DO THIS:
State how many lines of the data below contain the string "height", counting a line only when the match has the same case. Reply with the number alone.

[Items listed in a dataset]
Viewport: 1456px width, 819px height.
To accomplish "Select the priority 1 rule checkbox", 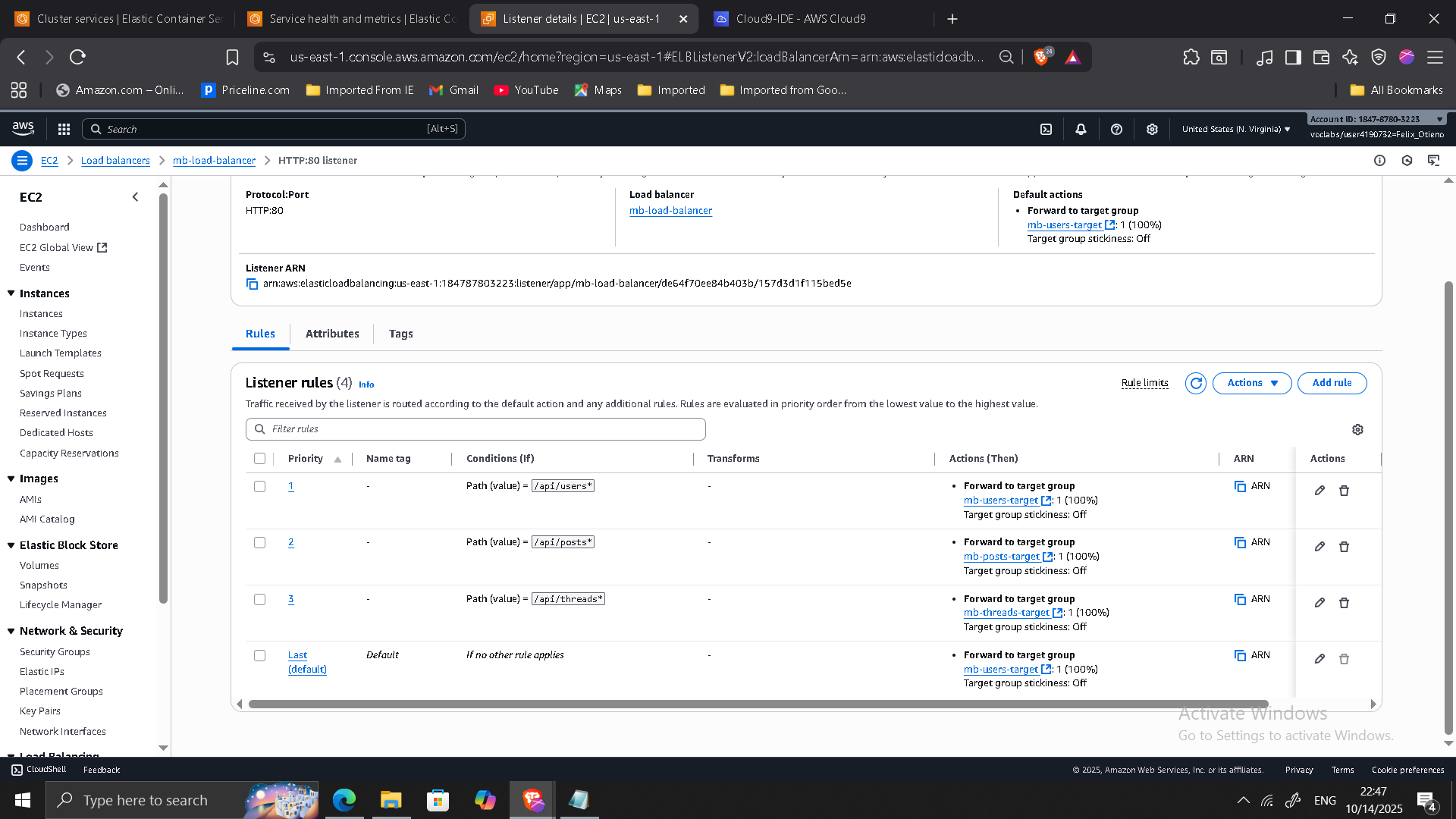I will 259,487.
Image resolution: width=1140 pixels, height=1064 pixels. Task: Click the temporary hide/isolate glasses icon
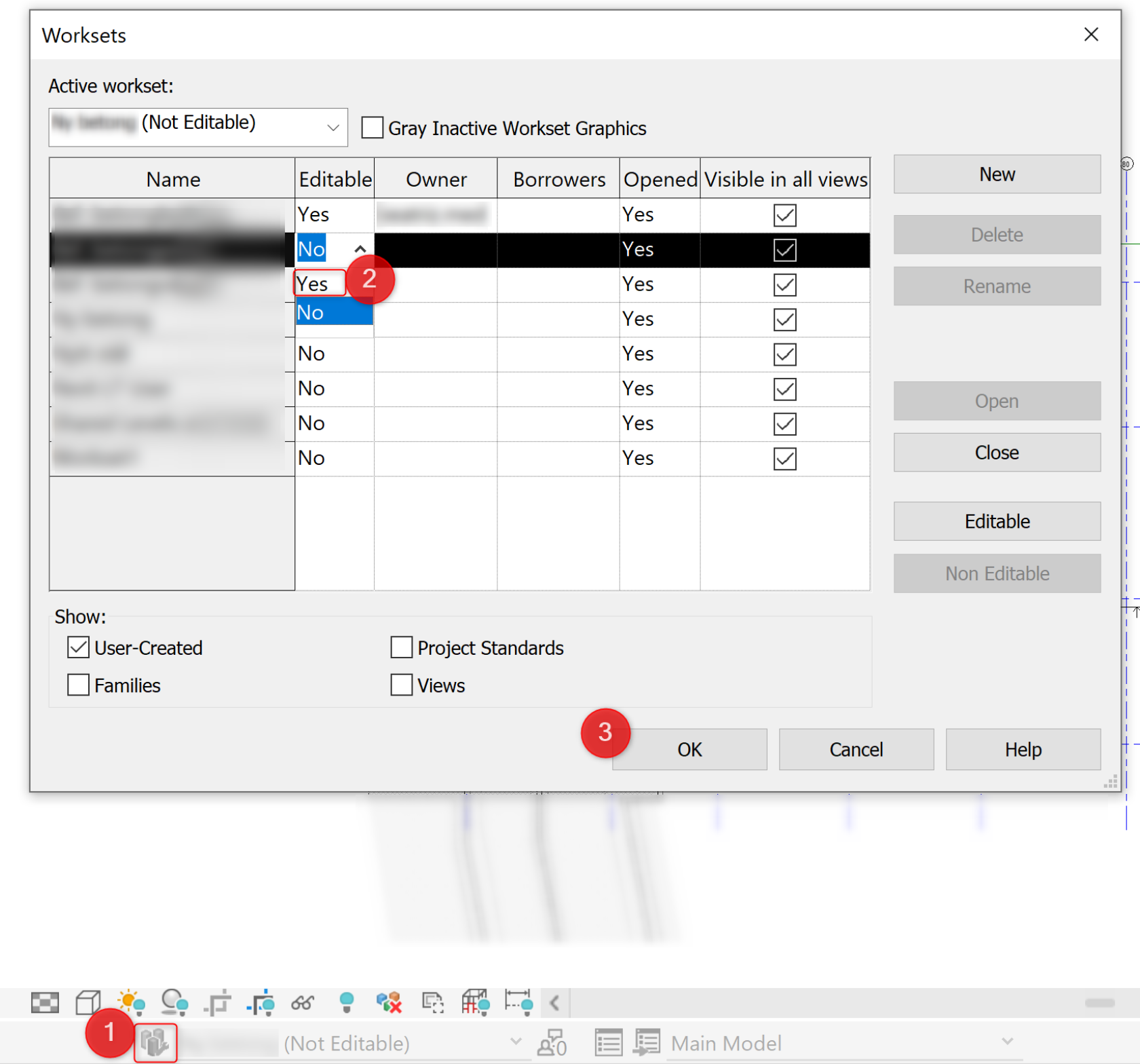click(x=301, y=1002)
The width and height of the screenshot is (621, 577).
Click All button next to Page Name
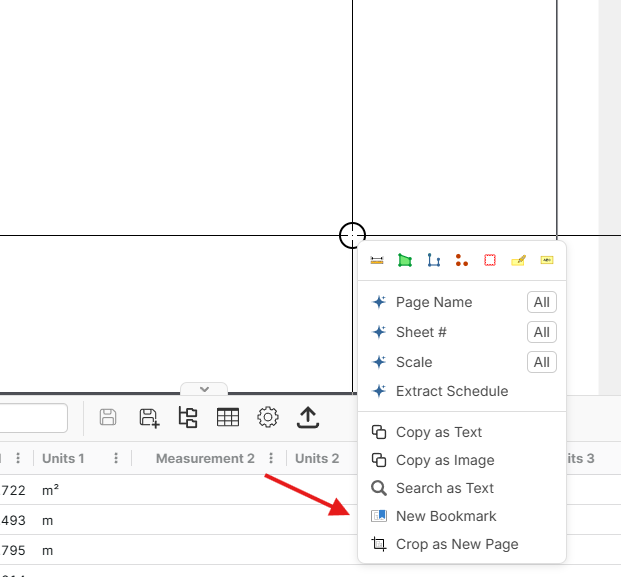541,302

* * *

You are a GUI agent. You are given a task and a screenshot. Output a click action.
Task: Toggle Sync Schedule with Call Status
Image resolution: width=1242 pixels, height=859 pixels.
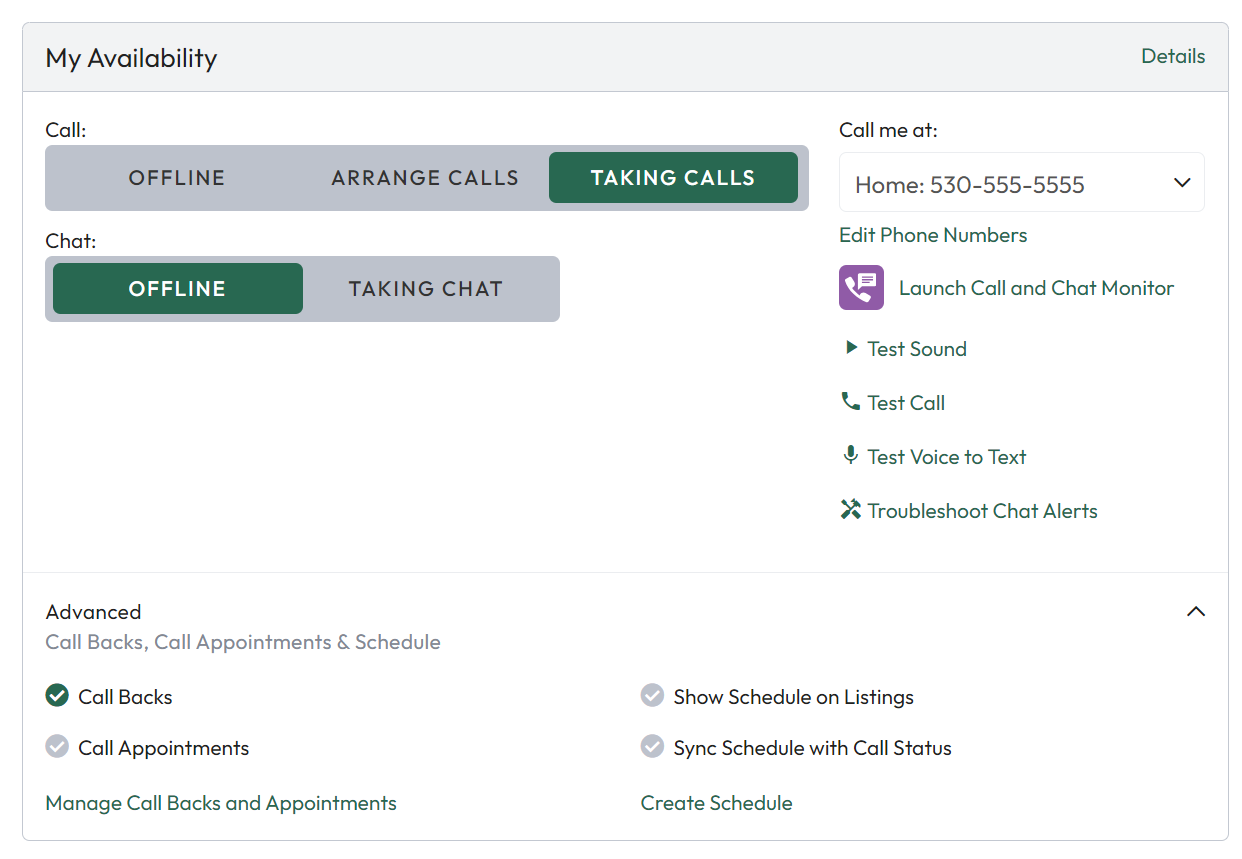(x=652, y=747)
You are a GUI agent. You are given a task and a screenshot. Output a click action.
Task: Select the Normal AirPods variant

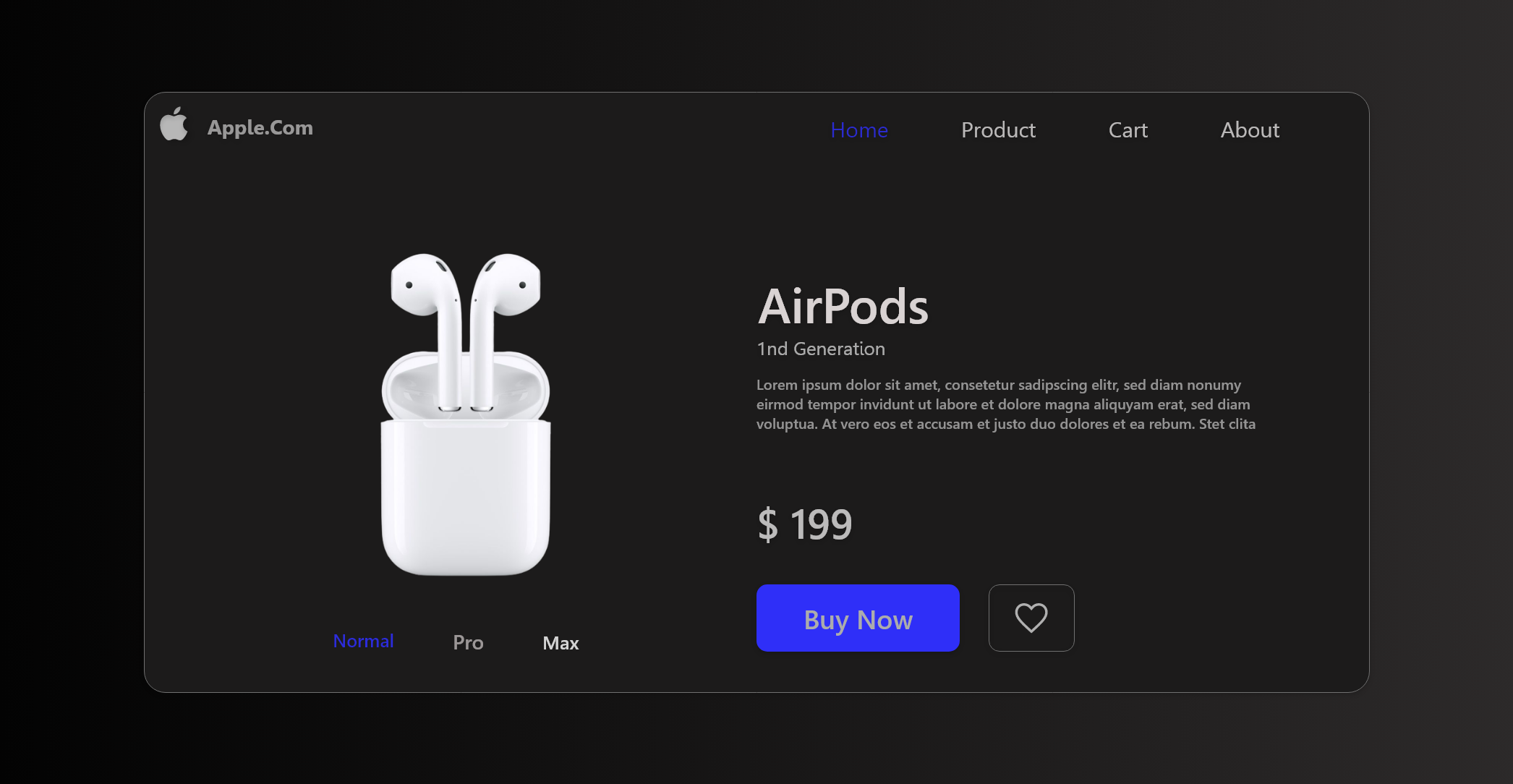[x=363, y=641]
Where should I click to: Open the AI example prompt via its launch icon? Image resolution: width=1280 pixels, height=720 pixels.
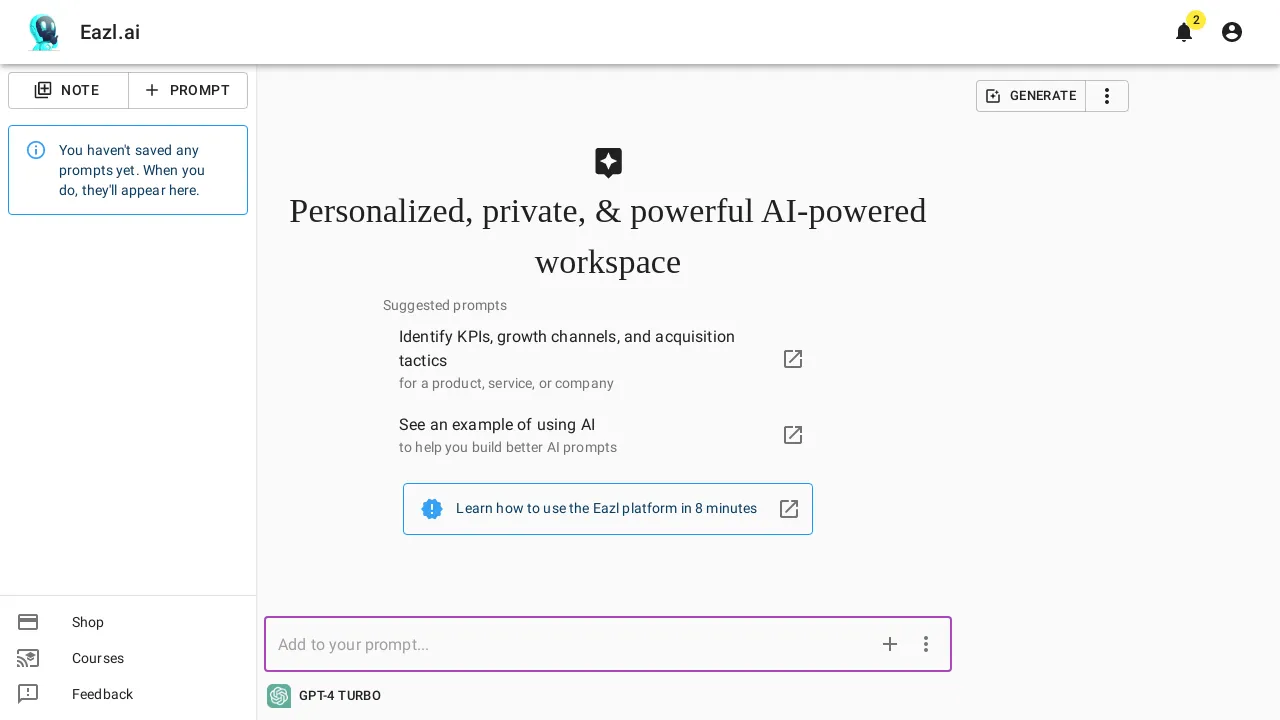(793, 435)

THE SOLUTION:
5